Migratie, stedelijke verdichting en epidemieën in Den Haag

De observaties van geneesheer Schick, 1852

More Info
expand_more

Abstract

Dit artikel gaat over het onderzoek dat de geneesheer en hygiënist Johannes Wilhelmus Schick (1818-1853) in 1852 deed naar de slachtoffers van de cholera-epidemie van 1849 in Den Haag. De toestand in Den Haag van de afgelopen vijf jaar is vergelijkbaar met die van de periode 1830-1870. Door migratie, woningsplitsing en verkamering vond er de afgelopen jaren een forse verdichting van de stad plaats.

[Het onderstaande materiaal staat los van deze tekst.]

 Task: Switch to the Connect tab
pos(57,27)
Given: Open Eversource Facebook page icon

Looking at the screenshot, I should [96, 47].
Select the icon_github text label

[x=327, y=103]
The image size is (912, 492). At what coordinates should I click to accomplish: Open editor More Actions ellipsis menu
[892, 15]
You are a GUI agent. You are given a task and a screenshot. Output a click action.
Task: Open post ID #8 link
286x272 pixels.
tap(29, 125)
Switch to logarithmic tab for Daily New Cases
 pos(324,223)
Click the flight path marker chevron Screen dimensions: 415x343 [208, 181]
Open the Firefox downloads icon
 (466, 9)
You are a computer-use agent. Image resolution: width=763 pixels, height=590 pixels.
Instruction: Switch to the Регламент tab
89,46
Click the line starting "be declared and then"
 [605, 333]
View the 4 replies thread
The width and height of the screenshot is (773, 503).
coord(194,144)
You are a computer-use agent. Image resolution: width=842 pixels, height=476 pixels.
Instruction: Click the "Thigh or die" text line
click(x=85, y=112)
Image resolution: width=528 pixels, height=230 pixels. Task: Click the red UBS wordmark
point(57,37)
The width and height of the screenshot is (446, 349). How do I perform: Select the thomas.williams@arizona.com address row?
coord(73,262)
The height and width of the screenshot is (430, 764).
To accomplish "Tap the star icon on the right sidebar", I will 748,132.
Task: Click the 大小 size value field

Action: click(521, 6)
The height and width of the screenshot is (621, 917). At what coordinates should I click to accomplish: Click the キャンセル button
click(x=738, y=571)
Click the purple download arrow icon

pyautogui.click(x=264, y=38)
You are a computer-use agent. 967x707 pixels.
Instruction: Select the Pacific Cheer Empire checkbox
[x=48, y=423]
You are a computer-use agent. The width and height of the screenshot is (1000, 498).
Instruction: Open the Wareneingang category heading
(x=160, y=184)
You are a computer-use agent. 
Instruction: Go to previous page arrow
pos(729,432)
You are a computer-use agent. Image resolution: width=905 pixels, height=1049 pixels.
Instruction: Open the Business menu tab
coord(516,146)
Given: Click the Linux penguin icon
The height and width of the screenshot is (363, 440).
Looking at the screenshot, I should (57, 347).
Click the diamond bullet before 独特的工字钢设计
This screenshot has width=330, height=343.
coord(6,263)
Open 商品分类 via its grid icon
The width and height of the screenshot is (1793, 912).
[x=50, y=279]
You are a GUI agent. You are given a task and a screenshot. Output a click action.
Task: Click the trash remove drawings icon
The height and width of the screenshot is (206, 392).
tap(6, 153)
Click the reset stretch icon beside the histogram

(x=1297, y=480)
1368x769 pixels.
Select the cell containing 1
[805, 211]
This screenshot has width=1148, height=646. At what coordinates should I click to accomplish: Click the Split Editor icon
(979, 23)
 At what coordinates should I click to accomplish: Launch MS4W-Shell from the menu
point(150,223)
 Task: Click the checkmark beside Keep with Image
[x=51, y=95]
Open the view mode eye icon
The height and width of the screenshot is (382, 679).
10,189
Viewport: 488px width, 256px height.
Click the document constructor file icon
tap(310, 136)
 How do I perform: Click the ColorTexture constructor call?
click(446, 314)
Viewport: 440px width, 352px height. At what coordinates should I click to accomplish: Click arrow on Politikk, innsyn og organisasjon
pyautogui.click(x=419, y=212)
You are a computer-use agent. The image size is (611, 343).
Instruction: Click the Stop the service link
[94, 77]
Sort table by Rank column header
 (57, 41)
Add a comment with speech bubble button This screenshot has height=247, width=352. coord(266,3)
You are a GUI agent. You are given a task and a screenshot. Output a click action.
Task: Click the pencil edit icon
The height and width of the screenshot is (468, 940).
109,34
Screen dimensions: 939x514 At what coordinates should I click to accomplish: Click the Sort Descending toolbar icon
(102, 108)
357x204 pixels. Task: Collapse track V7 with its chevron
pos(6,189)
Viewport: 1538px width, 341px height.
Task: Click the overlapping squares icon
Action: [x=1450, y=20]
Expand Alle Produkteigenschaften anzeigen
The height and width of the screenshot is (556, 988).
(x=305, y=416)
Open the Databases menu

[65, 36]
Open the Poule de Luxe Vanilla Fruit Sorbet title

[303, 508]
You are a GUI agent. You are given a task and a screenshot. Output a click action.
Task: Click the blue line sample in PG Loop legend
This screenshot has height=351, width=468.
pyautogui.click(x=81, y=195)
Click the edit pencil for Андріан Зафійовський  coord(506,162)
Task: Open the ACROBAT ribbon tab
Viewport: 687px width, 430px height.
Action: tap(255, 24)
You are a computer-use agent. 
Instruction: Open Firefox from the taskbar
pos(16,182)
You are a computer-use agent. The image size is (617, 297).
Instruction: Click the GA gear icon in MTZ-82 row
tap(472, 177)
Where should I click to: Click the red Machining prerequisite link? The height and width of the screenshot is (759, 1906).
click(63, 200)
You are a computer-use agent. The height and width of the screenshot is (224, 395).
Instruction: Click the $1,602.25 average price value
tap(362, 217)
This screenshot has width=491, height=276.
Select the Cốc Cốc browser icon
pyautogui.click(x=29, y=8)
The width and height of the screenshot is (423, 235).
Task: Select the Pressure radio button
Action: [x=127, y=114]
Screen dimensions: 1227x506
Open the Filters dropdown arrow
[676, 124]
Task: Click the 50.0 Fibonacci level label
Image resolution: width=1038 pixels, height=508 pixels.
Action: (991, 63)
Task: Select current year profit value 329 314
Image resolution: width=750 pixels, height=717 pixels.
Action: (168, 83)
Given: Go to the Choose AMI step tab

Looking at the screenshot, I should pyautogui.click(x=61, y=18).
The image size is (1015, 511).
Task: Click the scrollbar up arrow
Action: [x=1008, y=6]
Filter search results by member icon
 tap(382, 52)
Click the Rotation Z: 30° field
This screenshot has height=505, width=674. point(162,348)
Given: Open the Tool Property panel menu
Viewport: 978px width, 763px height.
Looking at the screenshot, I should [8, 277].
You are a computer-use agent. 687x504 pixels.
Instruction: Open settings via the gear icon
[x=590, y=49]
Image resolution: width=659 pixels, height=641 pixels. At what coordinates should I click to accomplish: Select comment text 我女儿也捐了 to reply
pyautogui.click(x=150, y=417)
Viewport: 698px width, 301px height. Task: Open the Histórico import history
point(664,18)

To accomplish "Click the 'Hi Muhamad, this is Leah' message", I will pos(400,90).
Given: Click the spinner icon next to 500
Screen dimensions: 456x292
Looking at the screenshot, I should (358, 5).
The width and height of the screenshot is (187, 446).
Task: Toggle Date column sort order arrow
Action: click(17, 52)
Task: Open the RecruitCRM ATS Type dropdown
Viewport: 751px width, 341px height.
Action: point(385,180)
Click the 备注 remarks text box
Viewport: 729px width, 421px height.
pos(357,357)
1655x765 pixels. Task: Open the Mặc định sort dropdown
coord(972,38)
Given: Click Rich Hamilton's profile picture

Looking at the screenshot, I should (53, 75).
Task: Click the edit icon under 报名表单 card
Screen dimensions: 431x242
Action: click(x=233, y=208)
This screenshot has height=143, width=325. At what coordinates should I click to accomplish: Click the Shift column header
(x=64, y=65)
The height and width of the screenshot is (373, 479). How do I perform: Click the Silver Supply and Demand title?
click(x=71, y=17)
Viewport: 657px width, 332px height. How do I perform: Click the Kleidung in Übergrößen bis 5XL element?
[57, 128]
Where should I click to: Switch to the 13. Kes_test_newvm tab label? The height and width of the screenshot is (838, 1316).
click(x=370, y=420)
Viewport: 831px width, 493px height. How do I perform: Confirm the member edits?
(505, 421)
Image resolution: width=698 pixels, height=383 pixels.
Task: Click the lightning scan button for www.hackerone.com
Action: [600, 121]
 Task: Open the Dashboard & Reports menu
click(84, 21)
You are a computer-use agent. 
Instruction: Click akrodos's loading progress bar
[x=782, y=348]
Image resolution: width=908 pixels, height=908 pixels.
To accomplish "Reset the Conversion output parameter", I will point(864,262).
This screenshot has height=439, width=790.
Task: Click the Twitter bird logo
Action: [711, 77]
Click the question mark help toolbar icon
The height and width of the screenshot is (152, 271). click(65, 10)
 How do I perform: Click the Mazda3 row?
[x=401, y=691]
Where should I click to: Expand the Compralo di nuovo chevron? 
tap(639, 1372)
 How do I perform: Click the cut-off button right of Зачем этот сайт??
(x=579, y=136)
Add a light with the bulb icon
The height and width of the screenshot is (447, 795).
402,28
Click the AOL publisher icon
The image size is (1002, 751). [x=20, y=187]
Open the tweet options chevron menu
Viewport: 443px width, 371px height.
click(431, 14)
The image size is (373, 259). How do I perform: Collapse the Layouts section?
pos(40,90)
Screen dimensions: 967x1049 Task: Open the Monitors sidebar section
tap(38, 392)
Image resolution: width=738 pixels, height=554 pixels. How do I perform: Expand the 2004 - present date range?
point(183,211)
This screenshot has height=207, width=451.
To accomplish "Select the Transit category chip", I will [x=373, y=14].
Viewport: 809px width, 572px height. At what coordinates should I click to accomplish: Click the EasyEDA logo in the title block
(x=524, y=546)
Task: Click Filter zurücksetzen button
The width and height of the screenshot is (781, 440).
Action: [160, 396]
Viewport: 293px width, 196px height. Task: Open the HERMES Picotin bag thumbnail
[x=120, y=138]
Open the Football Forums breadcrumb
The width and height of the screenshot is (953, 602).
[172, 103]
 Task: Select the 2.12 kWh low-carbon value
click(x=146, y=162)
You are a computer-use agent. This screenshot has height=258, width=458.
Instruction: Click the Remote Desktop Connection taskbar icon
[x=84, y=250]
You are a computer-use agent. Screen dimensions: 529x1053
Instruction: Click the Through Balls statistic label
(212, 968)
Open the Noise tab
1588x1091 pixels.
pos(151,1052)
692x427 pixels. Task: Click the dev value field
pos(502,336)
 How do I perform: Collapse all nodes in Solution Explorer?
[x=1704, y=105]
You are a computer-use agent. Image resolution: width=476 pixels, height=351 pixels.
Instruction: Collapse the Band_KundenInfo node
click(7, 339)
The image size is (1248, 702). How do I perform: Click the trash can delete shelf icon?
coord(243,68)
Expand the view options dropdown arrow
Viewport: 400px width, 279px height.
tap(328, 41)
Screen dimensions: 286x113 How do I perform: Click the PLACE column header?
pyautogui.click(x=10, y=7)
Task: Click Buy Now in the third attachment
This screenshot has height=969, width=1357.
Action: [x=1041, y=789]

Appartementen werden op grote schaal opgekocht en doorverhuurd voor woekerhuren aan nieuwkomers in de stad en op de woningmarkt zonder dat er betaalbaar nieuw werd bijgebouwd.
Ook na de Franse Tijd was er sprake van forse groei van de bevolking en verdichting. Vooral migranten uit de provinciën, Duistland en Zuidelijke Nederlanden. Vervallen herenhuizen werden provisorisch gesplitst in kleine eenheden en binnenterreinen haastig volgebouwd met éénkamerwoningen. Deze nieuwkomers toen werden het hardst getroffen door epidemieën zoals cholera en typus, net zoals de nieuwkomers van nu getroffen worden door COVID-19. Stadsbestuurders van nu staan voor dezelfde uitdagingen als rond 1850 toen verdichting en hygiëne binnen de bestaande stad tot erbarmelijk toestanden leidde met zieken zoals cholera en tyfus. De relevantie van dit onderzoek is de vergelijkbaarheid van de toestand in de stad van toen met nu.